После всего этого мы ожидаем чудес. Любопытство наше достигает последнего предела. Мы, кажется, отдали бы десять лет жизни, чтобы хоть час провести в обществе этих необыкновенных людей. И мы сломя голову кидаемся, чтобы узнать все, что можно, об этом удивительном кружке. Увы! Вот тут-то нас и подстерегает самое горькое разочарование. Все почти члены кружка Сципиона писали: одни — мемуары, другие — речи, третьи — трактаты, четвертые — стихи. Но от всего этого великолепия не дошло ничего — ничего, кроме жалких фрагментов, словно чудесную книгу разорвали на тысячу кусков, большинство из которых погибло, а остальные раскидали, и мы должны шаг за шагом, кусок за куском складывать их, чтобы получить подобие некой картины. И все-таки мы ничего не достигли бы, если бы нас не опередил один человек. Он ни разу не видел Сципиона, родился через четверть века после его смерти, но называл себя его наследником, подражателем, учеником. Человек этот Марк Туллий Цицерон.

--------

ЗАДАНИЯ
1 > Ответьте на вопросы по отрывку о кружке Сципиона:
(a) Что писали члены кружка Сципиона?
(b) Через сколько времени после смерти Сципиона родился Цицерон?
(c) Сколько лет жизни, кажется, отдали бы мы за час в обществе членов кружка?
2 > Продолжите, пожалуйста, отрывок о кружке Сципиона, начав сразу после его последнего предложения.

ВЫДЕРЖКА ИЗ ДАННЫХ

--------

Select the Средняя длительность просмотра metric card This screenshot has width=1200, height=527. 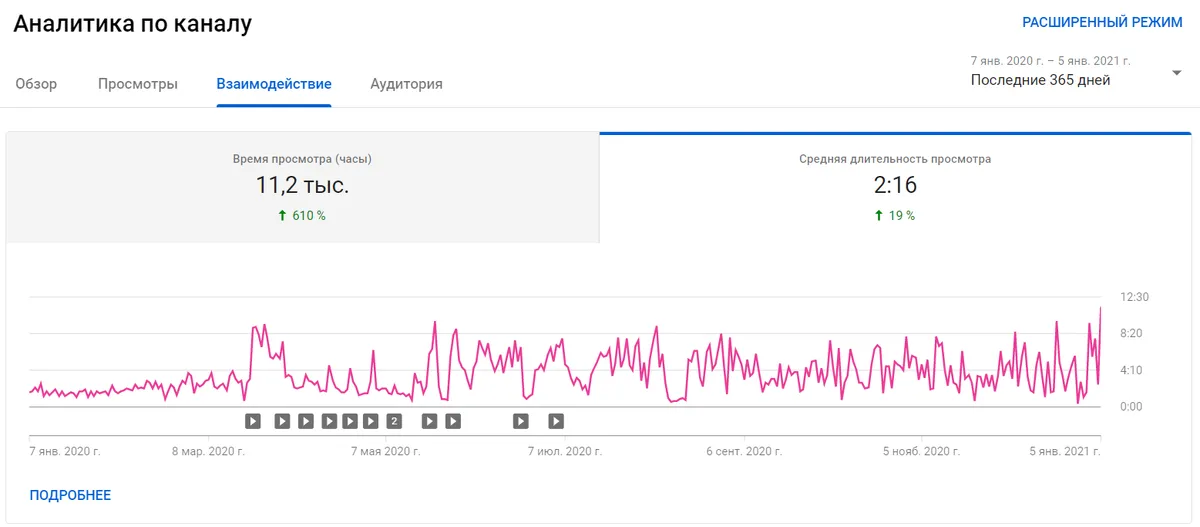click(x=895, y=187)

--------

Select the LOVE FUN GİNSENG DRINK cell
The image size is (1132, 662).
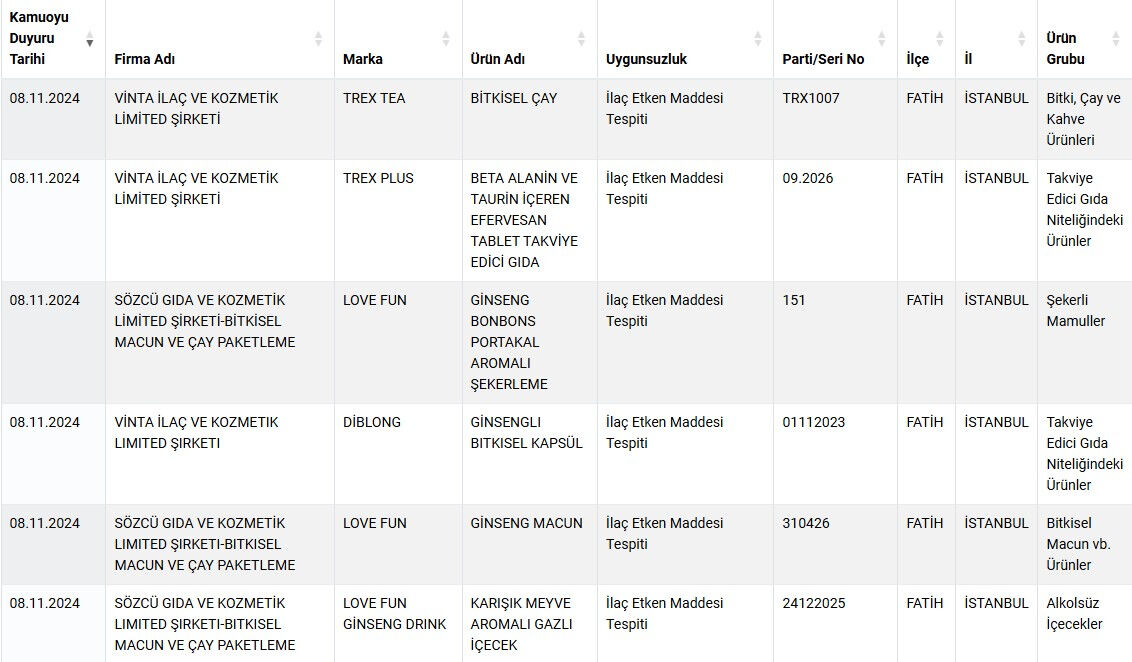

--------

ОТВЕТЫ ПО НОМЕРАМ
1 >
(a) Мемуары, речи, трактаты и стихи.
(b) Через четверть века.
(c) Десять лет.

2 >
Цицерон приехал в Рим совсем мальчиком, и отец отдал его на попечение старому юристу Квинту Сцеволе Авгуру. Юный Цицерон учился у него праву, ибо Сцевола, «хотя и не давал никому уроков, однако никому из желающих не отказывал в советах» (Cic. Brut., 306). Этот старик произвел на юношу неизгладимое впечатление. «Я всегда держу в памяти образ Квинта Сцеволы Авгура», — признавался он уже перед смертью (Phil., VIII, 10). Сцевола, по его словам, «представлял собой удивительное соединение душевной силы с немощью тела» (Rab. mai., 21). Он «был отягощен старостью, измучен болезнью, искалечен и расслаблен во всех членах» (ibid.). Но он заставлял себя ежедневно вставать до света и садился в кабинет, чтобы бесплатно давать советы каждому желающему. Он первым приходил в Курию, и никто в трудное для Республики время не видел его в постели (Phil., VIII, 10). Когда же Сатурнин с оружием в руках восстал против законов и консул призвал всех защитить Республику, первым пришел на его зов слабый, больной Сцевола, опираясь на копье (Rab. mat, 21).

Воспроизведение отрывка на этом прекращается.